__Written problem__. Reproduce verbatim every line of the data below, from the line containing "Locate an element" through the end of the data.

__Record list__.
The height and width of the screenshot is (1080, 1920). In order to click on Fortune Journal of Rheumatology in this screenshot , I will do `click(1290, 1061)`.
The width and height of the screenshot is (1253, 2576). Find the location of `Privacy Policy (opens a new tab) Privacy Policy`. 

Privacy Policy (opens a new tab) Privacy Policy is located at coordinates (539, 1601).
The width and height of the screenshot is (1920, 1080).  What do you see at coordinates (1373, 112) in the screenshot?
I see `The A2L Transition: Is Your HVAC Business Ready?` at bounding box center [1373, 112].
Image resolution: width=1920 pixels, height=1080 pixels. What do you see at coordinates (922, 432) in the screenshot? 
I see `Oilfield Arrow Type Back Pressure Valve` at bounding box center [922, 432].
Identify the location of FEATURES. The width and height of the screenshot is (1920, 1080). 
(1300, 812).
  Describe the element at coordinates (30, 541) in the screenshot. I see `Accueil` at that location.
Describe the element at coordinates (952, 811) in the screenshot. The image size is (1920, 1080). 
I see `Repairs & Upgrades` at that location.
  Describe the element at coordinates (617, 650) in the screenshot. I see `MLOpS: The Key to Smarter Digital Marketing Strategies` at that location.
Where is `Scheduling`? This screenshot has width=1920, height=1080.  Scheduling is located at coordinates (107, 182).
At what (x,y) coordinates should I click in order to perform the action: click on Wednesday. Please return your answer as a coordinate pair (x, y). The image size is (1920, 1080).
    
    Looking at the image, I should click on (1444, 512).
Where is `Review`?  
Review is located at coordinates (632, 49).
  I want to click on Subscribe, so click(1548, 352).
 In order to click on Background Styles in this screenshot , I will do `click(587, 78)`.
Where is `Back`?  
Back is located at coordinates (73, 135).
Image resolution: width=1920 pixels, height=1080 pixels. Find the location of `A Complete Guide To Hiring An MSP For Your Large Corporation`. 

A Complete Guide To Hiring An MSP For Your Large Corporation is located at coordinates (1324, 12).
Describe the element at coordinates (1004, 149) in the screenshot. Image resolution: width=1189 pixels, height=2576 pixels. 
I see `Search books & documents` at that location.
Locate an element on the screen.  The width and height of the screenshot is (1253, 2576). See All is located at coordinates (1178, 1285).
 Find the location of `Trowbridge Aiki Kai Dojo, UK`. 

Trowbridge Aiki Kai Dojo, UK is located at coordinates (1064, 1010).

__Completed exercise__.
Locate an element on the screen.  The width and height of the screenshot is (1253, 2576). See All is located at coordinates (1178, 1285).
 Find the location of `Trowbridge Aiki Kai Dojo, UK`. 

Trowbridge Aiki Kai Dojo, UK is located at coordinates (1064, 1010).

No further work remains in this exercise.